This is a quick guide to running your [python/django] project on PyPy, the fast JIT-based Python interpreter (and optionally benchmark re: cPython)
Install PyPy
Follow the clearly detailed instructions in: http://pypy.readthedocs.org
For example, for 32-bit linux I used:
$ wget https://bitbucket.org/pypy/pypy/downloads/pypy-1.8-linux.tar.bz2 $ tar xvf pypy-1.8-linux.tar.bz2
This will create a folder named pypy-1.8
, which matches Python 2.7.2:
$ ./pypy-1.8/bin/pypy --version Python 2.7.2 (0e28b379d8b3, Feb 09 2012, 19:41:19) [PyPy 1.8.0 with GCC 4.4.3]
Create your virtual environment
Install distribute and pip for pypy:
NOTE: These instructions no longer work.
http://python-distribute.org is a domain for sale.
$ # wget http://python-distribute.org/distribute_setup.py ## OBSOLETE $ wget https://raw.github.com/pypa/pip/master/contrib/get-pip.py $ ./pypy-1.8/bin/pypy distribute_setup.py $ ./pypy-1.8/bin/pypy get-pip.py
Make sure you have at least virtualenv 1.6, else it won’t work with PyPy:
$ virtualenv --version 1.6.4
Install virtualenvwrapper, and create a new virtual environment for your projectx:
$ ./pypy-1.8/bin/pip install virtualenvwrapper $ mkvirtualenv --no-site-packages --distribute --python=/path/to/pypy-1.8/bin/pypy projectx-pypy $ python --version Python 2.7.2 (0e28b379d8b3, Feb 09 2012, 19:41:19) [PyPy 1.8.0 with GCC 4.4.3]

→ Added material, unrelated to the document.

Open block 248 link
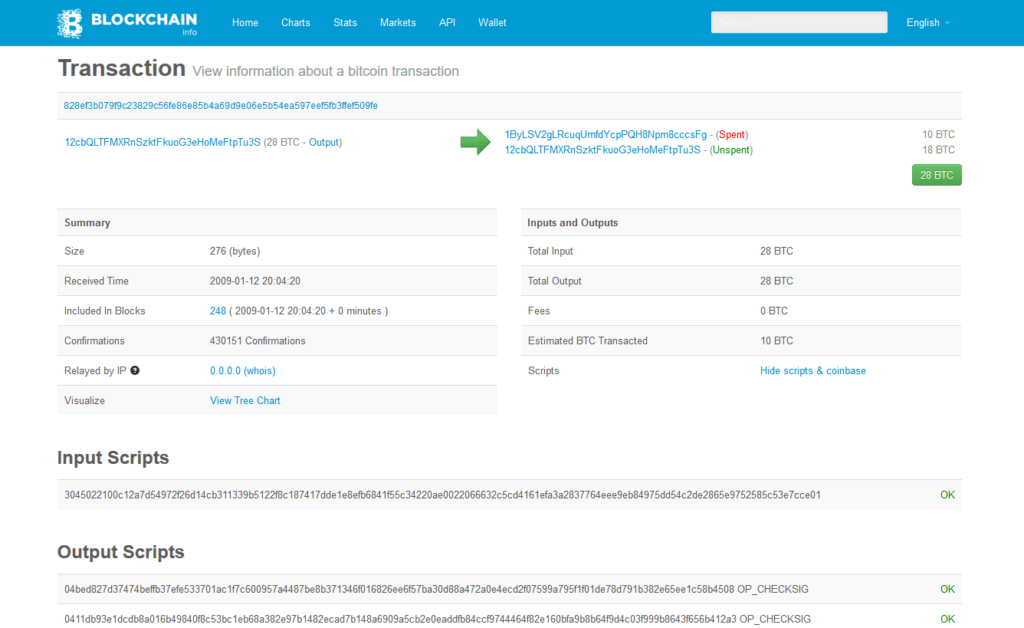Viewport: 1024px width, 628px height. [x=218, y=311]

Now we have a virtual environment named projectx-pypy
based on pypy
that we can use as just any other virtualenv.
Setup your project
Install your project’s requirements as usual:
$ workon projectx-pypy $ pip install -r requirements.txt -r test-requirements.txt
Benchmark if desired
Now I can easily compare timings between cPython and PyPy. I created another identical virtualenv based on cPython (2.7.2) and run the same tests (one testcase replicated 100000 times using nose test generators, just to have something time consuming and CPU-intensive).
PyPy:
$ workon projectx-pypy $ nosetests ... ---------------------------------------------------------------------- Ran 100000 tests in 8.624s
cPython:
$ workon projectx $ nosetests ... ---------------------------------------------------------------------- Ran 100000 tests in 38.180s
Of course this is not a representative sample, but just a simple test. In this one case, PyPy takes approximately 20% the execution time of cPython. Not bad, huh?
The PyPy people have more comprehensive benchmarks in their speed center.
So give PyPy a try, and share your results.